ACERBO: «CENTRODESTRA UNITO COME MAI PRIMA D'ORA»

«Constatiamo che è tale l'avversione per le coppie di fatto che su questa delibera si è ricostituita l'unità tra PDL-Pescara Futura e Lista Teodoro», commenta il consigliere di Rifondazione, Maurizio Acerbo.
«Il centrodestra si prepara, abrogando la delibera di istituzione delle Unioni Civili, a portare a compimento il boicottaggio del Pd dalfonsiano.
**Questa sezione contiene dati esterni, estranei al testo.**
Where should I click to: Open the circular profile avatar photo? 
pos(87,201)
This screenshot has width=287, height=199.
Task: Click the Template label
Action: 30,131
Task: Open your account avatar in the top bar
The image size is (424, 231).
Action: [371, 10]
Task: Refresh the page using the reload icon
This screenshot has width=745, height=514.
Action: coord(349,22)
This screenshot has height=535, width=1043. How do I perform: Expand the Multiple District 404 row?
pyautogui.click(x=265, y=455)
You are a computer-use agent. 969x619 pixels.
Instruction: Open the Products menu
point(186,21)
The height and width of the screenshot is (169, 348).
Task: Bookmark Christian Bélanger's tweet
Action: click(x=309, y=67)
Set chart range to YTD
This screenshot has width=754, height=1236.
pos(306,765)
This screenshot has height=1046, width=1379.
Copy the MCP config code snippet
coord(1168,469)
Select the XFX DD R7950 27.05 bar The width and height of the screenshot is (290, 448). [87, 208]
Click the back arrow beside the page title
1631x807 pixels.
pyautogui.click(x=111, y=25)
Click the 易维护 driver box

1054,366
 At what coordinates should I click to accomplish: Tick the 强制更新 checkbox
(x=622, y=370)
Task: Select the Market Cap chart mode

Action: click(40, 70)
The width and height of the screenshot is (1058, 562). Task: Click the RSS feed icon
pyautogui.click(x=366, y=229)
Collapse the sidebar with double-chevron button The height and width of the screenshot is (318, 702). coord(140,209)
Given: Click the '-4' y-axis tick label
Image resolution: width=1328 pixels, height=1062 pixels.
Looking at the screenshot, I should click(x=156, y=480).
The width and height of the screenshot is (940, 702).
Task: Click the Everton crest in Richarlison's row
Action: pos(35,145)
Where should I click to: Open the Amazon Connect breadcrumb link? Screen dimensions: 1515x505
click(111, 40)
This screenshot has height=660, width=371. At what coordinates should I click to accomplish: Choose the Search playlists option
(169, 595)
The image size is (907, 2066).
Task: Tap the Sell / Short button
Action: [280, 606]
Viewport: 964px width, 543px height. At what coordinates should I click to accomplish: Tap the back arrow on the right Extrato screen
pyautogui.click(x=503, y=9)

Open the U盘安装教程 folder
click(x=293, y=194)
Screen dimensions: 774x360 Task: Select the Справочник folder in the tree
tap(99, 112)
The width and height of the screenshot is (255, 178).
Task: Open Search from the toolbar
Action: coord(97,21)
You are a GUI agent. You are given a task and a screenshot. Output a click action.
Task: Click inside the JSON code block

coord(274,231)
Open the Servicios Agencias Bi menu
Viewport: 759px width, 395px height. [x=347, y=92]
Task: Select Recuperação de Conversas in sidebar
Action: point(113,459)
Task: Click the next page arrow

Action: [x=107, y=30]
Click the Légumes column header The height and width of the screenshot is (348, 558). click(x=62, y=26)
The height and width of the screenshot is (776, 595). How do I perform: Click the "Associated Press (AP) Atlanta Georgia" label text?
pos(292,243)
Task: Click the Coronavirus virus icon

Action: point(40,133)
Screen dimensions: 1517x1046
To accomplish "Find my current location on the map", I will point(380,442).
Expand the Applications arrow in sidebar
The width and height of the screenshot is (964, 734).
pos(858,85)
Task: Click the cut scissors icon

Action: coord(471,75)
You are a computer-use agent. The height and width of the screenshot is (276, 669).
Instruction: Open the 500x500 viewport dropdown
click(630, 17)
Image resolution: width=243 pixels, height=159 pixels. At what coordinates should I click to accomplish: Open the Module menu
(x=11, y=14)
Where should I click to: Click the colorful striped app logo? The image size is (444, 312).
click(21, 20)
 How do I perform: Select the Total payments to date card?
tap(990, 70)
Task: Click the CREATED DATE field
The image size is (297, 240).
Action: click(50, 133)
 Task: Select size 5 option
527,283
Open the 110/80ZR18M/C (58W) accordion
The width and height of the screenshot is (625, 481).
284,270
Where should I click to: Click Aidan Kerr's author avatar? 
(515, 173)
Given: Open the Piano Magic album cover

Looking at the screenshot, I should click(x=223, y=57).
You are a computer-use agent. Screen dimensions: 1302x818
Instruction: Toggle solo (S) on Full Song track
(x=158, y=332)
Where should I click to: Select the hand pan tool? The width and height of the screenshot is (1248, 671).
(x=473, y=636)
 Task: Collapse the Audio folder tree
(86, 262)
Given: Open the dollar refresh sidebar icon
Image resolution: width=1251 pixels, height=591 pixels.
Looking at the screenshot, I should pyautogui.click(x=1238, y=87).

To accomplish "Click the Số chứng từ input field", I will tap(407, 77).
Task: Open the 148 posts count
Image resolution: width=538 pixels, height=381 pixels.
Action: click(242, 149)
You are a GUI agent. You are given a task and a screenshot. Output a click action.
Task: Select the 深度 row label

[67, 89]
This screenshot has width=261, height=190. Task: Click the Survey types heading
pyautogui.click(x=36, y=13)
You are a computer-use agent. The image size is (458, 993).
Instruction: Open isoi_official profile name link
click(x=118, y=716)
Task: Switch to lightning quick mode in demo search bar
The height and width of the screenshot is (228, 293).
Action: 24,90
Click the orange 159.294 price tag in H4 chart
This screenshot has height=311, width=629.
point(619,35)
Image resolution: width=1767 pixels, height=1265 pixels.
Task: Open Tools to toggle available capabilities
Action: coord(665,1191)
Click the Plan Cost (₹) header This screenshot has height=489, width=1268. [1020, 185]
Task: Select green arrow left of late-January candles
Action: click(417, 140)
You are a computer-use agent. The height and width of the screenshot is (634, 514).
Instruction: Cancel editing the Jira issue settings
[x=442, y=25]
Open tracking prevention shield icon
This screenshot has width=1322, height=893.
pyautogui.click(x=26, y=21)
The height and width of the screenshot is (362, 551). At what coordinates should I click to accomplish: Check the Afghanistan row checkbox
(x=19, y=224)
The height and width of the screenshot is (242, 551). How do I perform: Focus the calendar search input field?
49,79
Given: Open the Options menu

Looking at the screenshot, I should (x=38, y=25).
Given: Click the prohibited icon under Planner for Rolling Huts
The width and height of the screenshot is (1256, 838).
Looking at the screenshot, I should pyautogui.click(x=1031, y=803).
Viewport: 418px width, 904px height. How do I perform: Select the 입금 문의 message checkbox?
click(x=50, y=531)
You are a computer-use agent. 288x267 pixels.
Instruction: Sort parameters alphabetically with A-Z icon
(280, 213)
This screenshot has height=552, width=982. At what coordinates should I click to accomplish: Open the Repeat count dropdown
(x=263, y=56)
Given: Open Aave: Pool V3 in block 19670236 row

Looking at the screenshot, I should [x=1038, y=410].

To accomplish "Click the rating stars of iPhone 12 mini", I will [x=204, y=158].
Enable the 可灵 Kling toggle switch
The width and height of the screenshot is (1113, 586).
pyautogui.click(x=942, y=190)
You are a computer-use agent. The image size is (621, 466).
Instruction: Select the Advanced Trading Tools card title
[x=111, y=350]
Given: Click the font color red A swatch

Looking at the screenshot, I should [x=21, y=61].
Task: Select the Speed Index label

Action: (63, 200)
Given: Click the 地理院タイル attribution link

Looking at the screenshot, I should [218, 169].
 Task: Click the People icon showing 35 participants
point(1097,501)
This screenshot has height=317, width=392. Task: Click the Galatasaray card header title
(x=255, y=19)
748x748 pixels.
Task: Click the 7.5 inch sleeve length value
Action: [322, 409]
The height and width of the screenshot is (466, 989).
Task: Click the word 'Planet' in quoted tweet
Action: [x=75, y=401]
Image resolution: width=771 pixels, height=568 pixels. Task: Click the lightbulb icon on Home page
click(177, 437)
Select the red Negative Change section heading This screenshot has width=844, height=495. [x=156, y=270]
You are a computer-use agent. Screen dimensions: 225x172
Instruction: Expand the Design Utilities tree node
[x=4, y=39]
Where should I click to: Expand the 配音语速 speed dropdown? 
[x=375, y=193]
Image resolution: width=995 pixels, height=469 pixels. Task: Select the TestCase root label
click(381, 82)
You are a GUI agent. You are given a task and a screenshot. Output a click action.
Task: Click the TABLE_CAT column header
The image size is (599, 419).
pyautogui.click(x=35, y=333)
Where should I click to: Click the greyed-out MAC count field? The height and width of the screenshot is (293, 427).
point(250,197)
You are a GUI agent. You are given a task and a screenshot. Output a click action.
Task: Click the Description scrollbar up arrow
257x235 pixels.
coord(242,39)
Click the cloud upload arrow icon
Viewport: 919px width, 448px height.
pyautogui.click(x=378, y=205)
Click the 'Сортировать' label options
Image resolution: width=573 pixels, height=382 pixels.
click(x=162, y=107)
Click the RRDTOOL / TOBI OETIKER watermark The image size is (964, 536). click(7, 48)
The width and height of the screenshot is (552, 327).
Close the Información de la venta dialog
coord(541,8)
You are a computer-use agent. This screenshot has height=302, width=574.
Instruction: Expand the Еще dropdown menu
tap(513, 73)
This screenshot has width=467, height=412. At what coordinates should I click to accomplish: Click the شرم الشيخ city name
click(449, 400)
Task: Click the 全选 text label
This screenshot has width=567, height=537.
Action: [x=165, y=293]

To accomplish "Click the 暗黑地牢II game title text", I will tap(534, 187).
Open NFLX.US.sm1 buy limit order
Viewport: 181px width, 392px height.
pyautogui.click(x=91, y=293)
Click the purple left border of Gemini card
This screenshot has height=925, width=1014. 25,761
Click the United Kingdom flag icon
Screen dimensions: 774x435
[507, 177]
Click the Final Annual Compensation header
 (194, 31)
Ricordo che la giunta non ha dato attuazione alla nostra delibera per evidente sintonia di D'Alfonso con gli argomenti del centrodestra.
Non è vero che quella delibera fu il frutto dell'alleanza perché D'Alfonso non la votò e gran parte dei suoi fedelissimi cercarono insieme al centrodestra di far mancare il numero legale.
Il neoconsigliere Mambella parla di cose che non conosce quando definisce la nostra delibera una “messinscena”».
In tutta Europa, ricorda ancora Acerbo, le unioni civili sono riconosciute con leggi dello stato votate anche dai partiti di centrodestra (dalla Germania della Merkel fino alla Spagna di Aznar) «e in molti comuni italiani i registri sono operativi da anni garantendo la parità di accesso al welfare municipale anche alle coppie di fatto etero e omosessuali. Il trionfalismo con cui gli esponenti del centrodestra si sono scatenati contro una delibera purtroppo lasciata “dormire” dalla precedente giunta evidenzia il grado di omofobia ancora in circolazione».
Acerbo ha annunciato che in Consiglio Comunale farà ostruzionismo «anche per dare un contributo alla crescita culturale del centrodestra».
21/01/10 10.08

DI NISIO: «NESSUNA MESSA IN SCENA»

«Forse bisogna evidenziare, in ogni caso, che la vera messa in scena è stata quella posta in essere dal Pdl quando ha stipulato con la Lista Teodoro l'accordo elettorale», ha commentato Fausto Di Nisio (Idv). «Sempre per lo stesso Pignoli, le cose inutili vanno buttate.
Ma non è che il sindaco Mascia abbia iniziato proprio con la Lista a cui appartiene Pignoli?»